Exercise directions: In the records below, pick out all lines containing the word "field".

Provided entries:
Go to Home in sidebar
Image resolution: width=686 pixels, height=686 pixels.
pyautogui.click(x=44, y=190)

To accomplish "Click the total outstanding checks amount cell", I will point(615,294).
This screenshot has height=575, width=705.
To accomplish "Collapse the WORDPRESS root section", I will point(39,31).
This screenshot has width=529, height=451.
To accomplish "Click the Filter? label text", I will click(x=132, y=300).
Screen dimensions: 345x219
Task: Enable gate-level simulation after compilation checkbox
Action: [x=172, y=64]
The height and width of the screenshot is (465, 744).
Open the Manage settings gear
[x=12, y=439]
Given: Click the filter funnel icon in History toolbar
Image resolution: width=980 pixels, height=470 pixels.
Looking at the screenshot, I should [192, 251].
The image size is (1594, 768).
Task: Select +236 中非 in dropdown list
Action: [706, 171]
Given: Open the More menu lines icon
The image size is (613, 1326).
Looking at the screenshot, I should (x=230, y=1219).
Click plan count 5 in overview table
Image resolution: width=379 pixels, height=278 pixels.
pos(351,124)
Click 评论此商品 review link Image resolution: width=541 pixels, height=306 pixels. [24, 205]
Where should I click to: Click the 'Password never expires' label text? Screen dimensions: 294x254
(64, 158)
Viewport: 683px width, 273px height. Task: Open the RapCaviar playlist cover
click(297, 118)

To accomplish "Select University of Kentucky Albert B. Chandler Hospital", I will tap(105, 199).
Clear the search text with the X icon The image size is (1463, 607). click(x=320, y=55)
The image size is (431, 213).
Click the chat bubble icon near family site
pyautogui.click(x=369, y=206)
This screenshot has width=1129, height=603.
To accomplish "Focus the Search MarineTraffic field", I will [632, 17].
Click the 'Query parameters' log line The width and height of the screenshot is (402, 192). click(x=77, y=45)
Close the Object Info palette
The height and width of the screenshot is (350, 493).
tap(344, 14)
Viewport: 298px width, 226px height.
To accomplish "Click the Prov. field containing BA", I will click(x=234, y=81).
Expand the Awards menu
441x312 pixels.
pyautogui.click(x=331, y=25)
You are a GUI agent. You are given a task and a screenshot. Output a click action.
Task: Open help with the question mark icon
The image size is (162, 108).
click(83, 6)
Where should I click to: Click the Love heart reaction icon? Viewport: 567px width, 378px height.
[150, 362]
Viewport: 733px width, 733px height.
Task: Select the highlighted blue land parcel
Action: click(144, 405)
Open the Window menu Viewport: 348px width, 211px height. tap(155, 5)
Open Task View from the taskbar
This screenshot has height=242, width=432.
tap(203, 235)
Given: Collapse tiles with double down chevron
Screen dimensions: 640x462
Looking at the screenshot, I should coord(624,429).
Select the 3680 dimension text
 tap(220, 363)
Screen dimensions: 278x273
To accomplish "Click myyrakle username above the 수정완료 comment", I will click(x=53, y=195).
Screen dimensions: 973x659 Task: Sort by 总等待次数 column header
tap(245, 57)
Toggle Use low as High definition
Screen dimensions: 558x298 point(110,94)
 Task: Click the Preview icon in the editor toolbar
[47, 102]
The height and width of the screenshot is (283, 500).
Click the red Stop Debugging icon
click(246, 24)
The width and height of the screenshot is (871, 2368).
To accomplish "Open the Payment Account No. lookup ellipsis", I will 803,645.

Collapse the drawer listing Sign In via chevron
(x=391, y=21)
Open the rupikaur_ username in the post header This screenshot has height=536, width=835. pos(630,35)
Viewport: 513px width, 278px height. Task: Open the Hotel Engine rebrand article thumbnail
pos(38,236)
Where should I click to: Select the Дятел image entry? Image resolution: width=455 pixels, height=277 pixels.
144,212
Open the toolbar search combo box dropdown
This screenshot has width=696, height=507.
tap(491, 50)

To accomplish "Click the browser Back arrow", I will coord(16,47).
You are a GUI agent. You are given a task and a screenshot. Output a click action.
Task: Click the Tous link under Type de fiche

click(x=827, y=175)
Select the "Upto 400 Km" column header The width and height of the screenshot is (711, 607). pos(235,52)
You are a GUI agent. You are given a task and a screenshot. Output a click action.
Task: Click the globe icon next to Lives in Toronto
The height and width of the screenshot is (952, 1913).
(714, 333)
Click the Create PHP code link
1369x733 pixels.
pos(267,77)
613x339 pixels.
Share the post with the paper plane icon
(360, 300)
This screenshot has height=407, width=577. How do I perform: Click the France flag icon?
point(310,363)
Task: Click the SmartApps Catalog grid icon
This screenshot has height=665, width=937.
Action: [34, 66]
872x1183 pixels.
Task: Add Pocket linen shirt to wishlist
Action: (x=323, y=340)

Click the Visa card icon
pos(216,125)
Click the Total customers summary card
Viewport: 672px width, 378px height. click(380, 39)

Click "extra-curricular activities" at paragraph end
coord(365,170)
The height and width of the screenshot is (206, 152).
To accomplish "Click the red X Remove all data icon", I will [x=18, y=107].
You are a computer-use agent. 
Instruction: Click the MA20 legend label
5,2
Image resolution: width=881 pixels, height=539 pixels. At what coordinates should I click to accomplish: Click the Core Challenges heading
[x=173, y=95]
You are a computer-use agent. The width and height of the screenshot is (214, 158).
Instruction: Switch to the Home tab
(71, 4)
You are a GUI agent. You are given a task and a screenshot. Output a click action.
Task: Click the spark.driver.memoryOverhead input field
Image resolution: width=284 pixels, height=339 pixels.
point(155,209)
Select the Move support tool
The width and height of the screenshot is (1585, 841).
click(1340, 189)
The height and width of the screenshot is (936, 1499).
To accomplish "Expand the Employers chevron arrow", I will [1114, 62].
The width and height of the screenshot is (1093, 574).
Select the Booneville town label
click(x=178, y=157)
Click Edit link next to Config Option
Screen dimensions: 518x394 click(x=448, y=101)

Result of the task:
To accomplish "Focus the Search MarineTraffic field", I will [632, 17].
To accomplish "Click the Prov. field containing BA", I will click(x=234, y=81).
Task: Click the spark.driver.memoryOverhead input field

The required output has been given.